It may have escaped your attention, but we appear to be almost at the end of September. Where did that go? Not that I am complaining of course, the sea is still beautifully warm and the balmy, but slighlty wet air has extended a summer feel to the gardens. T-shirts are still needed!

If you haven’t scarified your lawn, now is the time. Many think one does this in Spring, but they would be wrong as it weakens the grass structure when it is trying to grow after the struggles of winter.  You can scarify simply by raking the grass with a metal, spring-tined rake. If you have a bigger lawn, you can hire a mechanical scarifier. Simply put, what you are trying to achieve is the perfect lawn. By scarifying, you are trying to rid the lawn of all the years build up of thatch and dead grass.
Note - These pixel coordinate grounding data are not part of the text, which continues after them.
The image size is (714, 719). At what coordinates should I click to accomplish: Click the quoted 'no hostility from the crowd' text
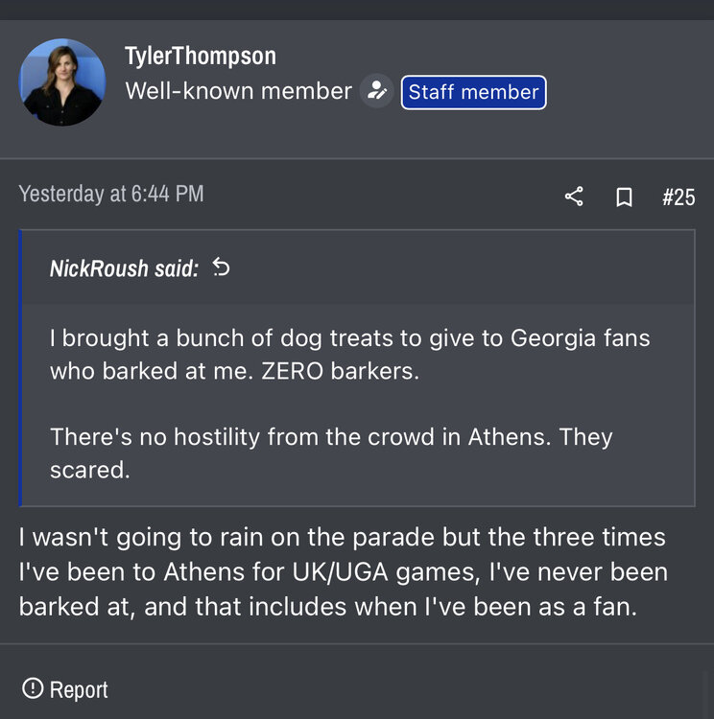331,452
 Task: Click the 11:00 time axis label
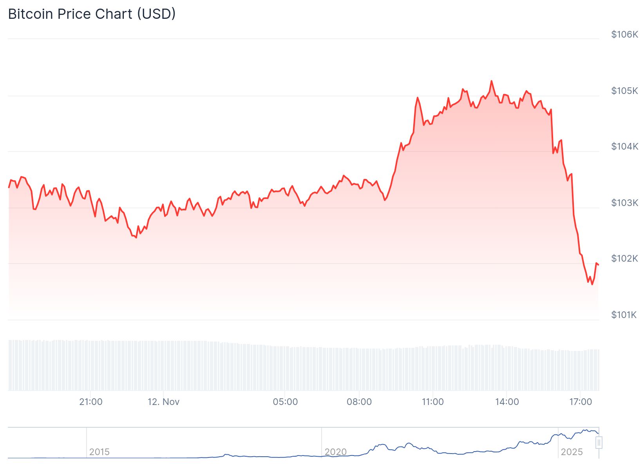pyautogui.click(x=432, y=402)
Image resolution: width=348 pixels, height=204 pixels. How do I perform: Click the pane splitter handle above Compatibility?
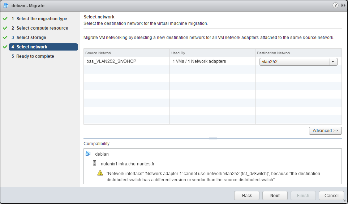(x=213, y=138)
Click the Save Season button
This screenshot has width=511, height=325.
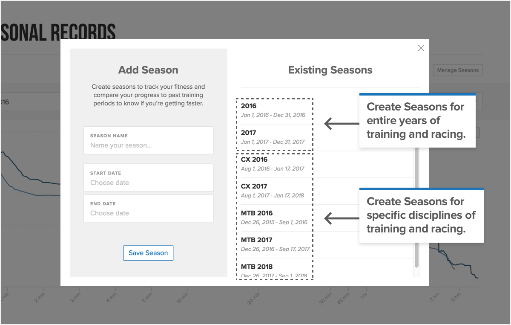click(x=148, y=253)
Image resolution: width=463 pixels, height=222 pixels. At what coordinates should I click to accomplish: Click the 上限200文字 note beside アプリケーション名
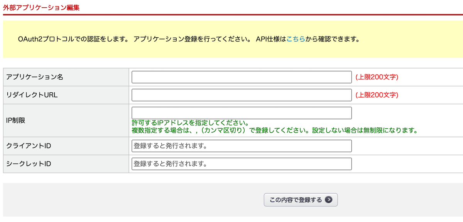click(x=377, y=77)
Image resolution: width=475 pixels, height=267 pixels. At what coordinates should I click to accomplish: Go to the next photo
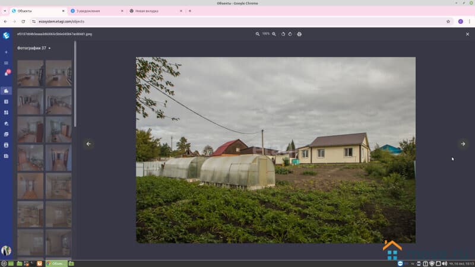[463, 144]
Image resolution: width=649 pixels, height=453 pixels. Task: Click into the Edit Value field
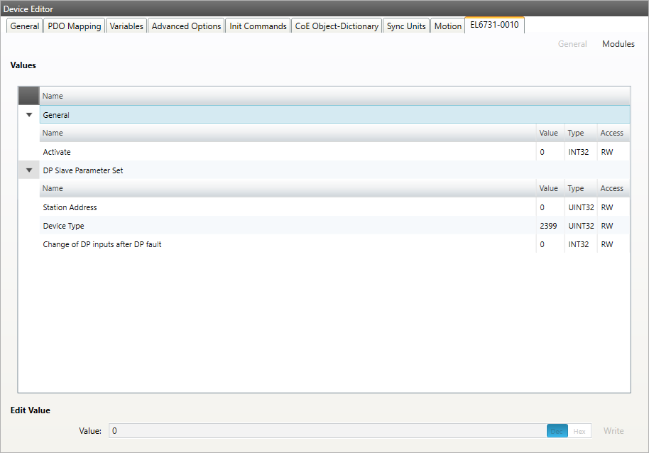[327, 431]
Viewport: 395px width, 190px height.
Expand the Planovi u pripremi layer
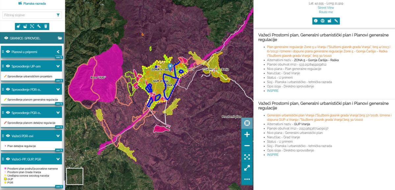point(58,52)

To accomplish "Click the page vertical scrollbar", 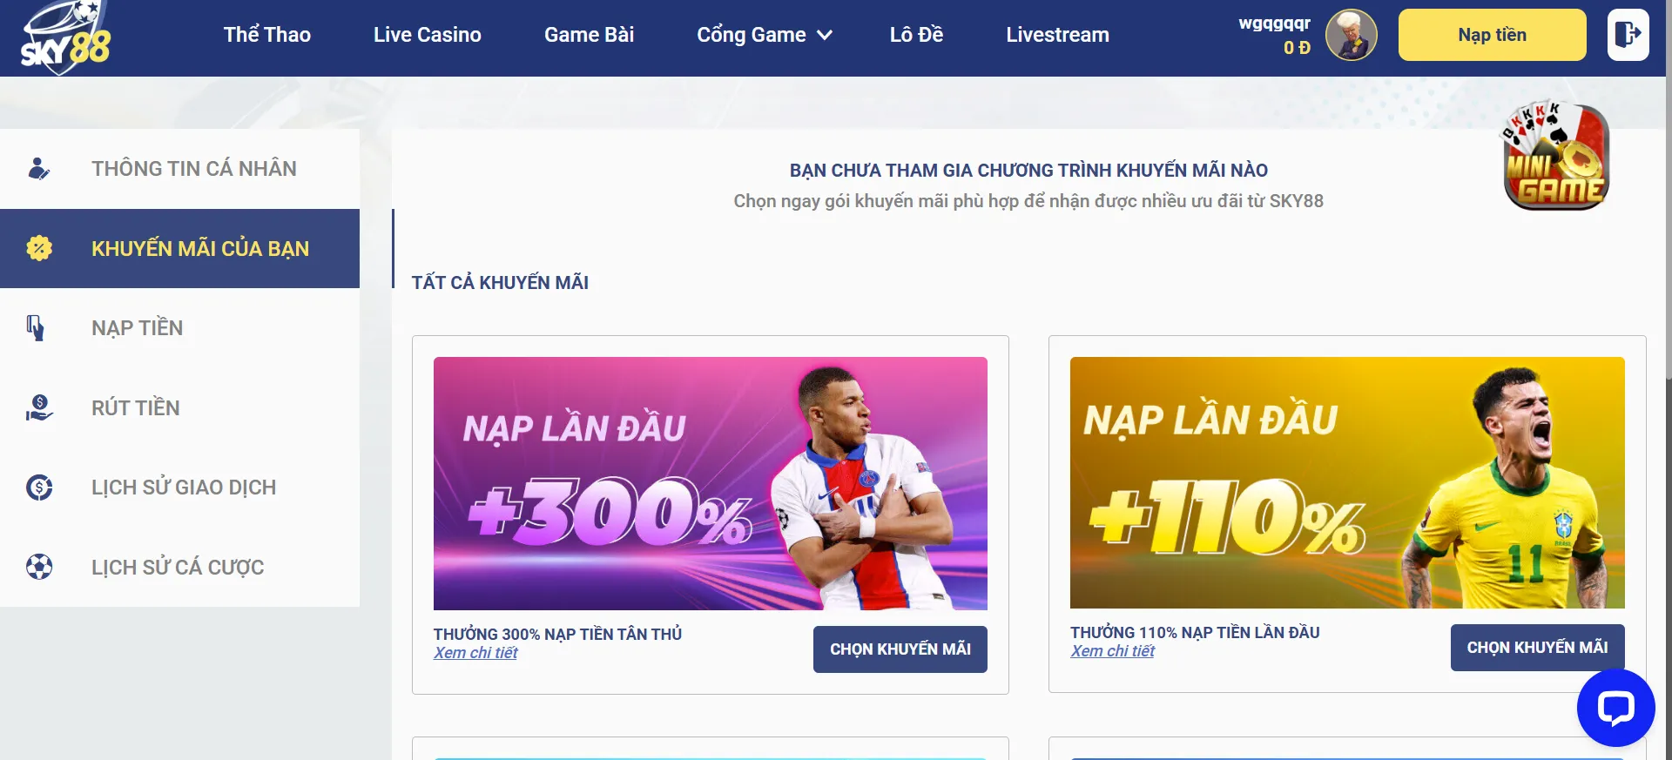I will point(1669,380).

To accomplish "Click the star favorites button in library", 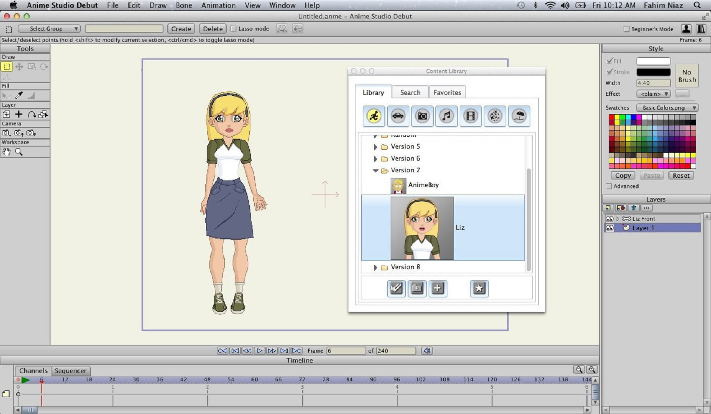I will point(479,289).
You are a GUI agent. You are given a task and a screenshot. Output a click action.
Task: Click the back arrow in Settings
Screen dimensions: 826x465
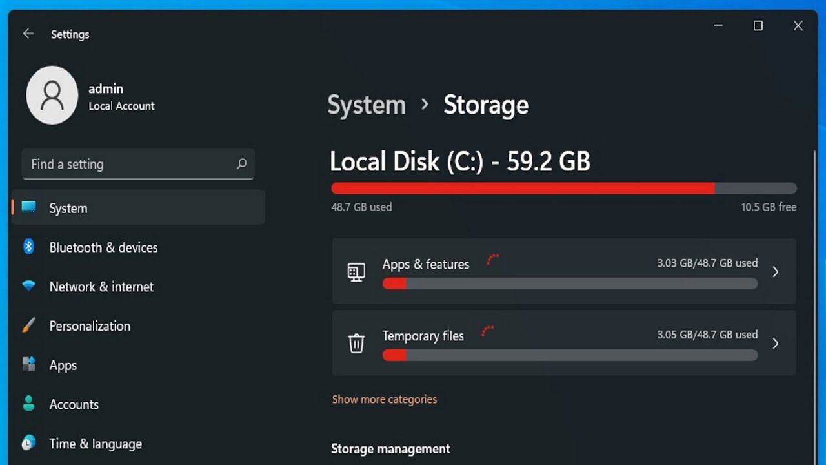click(28, 34)
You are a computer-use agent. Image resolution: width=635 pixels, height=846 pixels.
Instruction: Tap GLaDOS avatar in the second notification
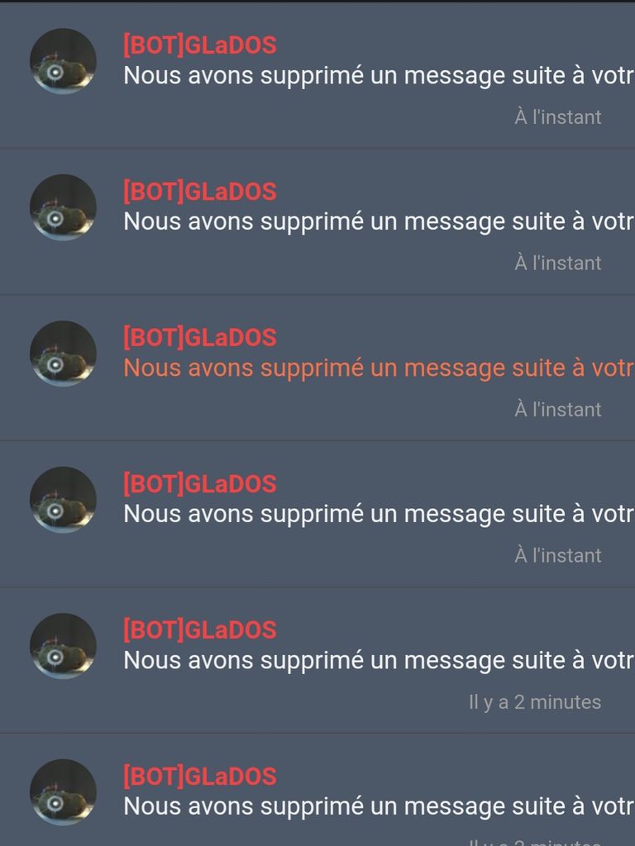[x=63, y=207]
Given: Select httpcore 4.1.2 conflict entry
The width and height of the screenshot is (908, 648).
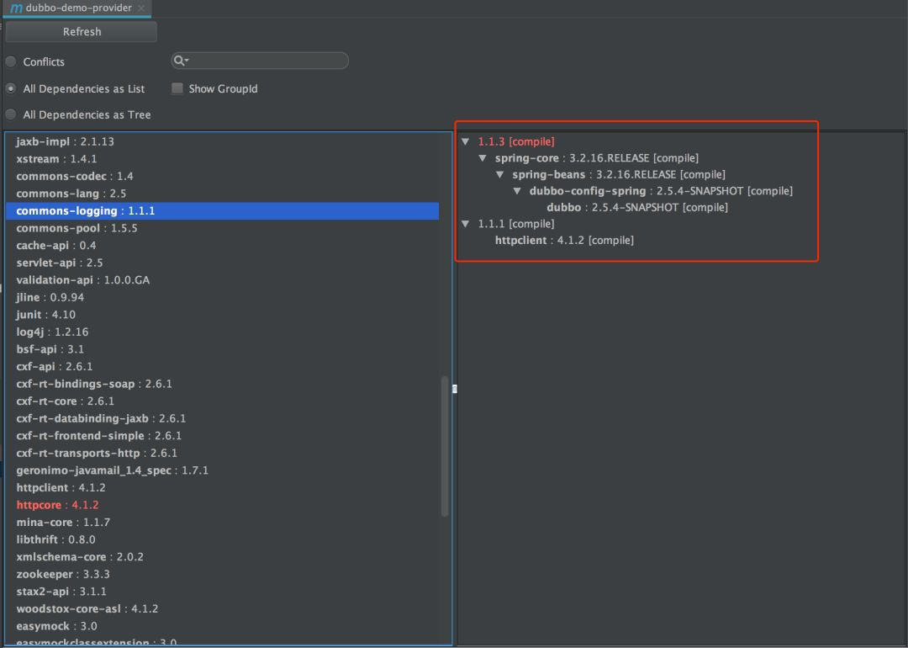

You are also encouraging stronger root growth, which given we are increasingly having dry summers, you will do well to remember, the better the root, the better it will survive. If you have bald spots on the lawn, buy some lawn seed and mix with compost and cover the patch, watering liberally. If the whole lawn is thin, add seed to the whole thing, once you have scarified. A good root feed will also help – do not add nitrogen now as it will be wasted. There are many root feeds to choose from, but bone meal will do no harm.

Try to spike the lawn before you feed then water well to wash the nutrient in.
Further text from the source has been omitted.